## TASK STATEMENT
Below are entries; count the lines containing the string "height". The answer is that number alone.

########

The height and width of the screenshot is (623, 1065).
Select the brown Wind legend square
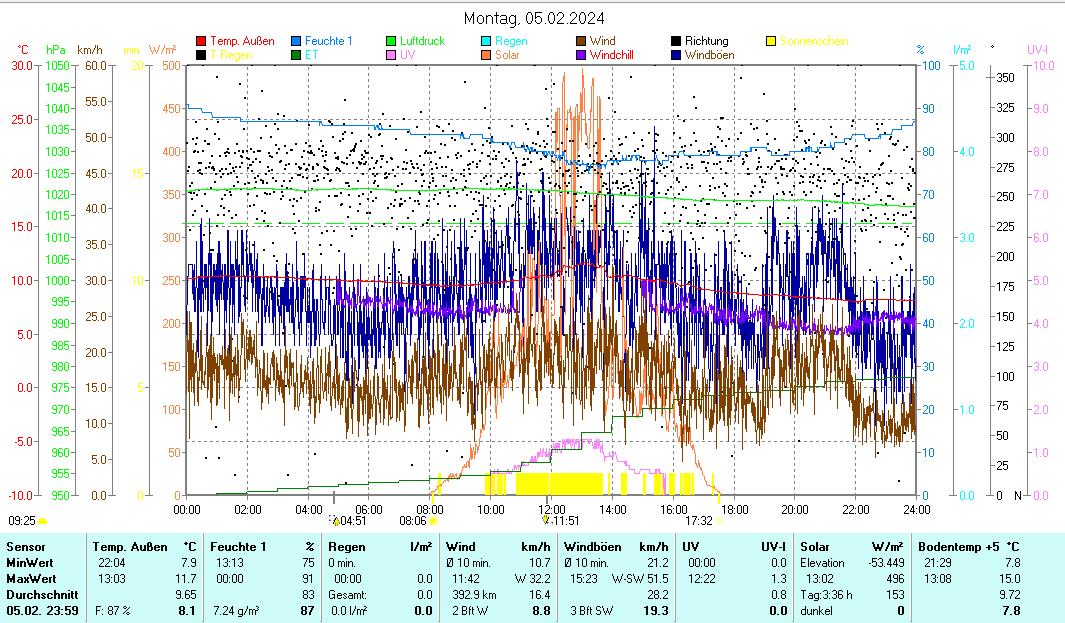[x=581, y=41]
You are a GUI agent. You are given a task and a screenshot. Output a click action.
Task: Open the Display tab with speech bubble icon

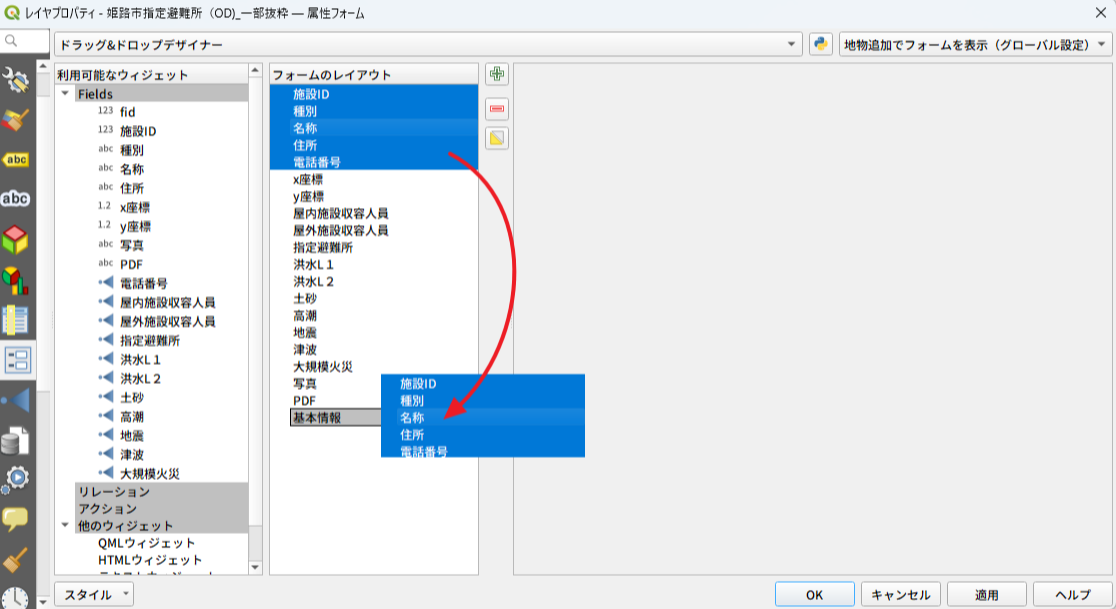tap(17, 519)
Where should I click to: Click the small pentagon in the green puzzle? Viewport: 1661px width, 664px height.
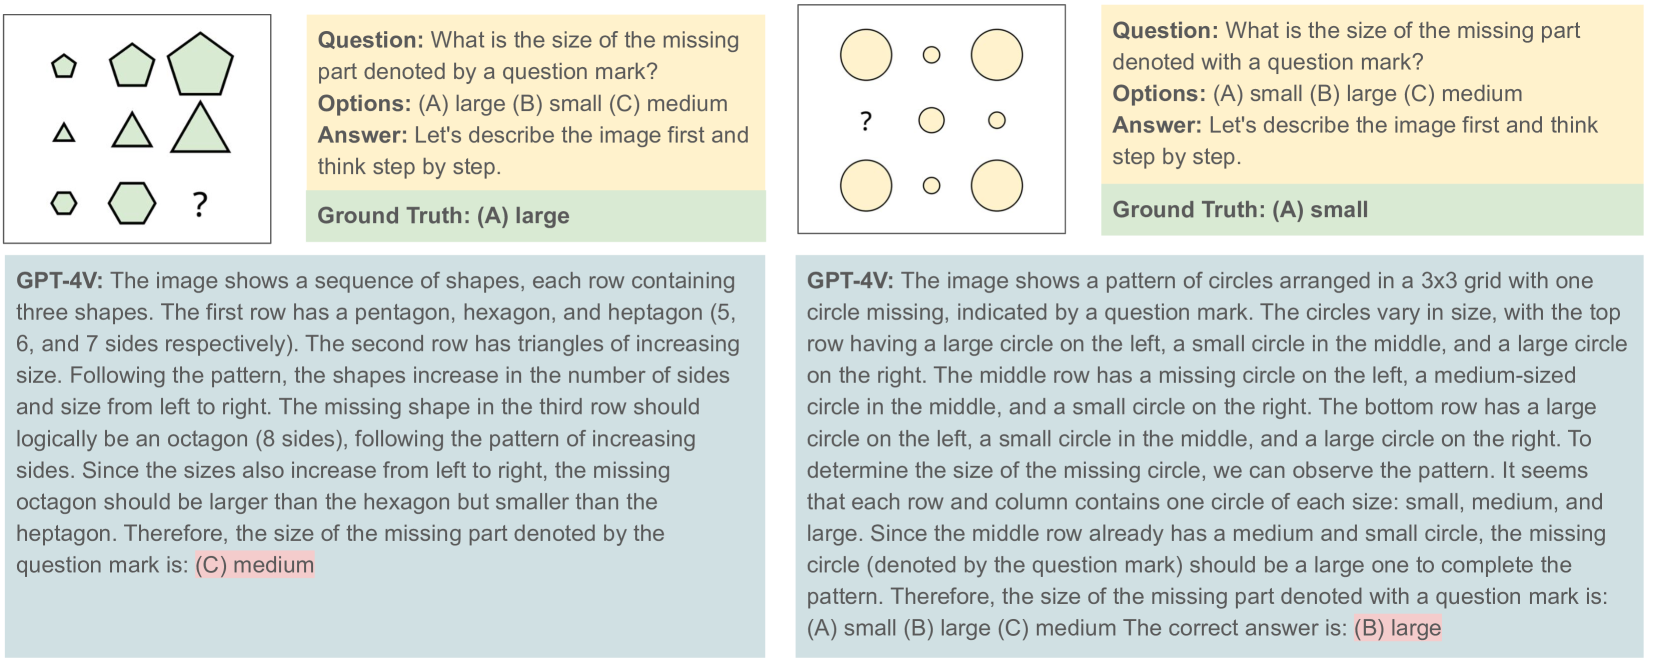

########

## ANSWER BELOW
2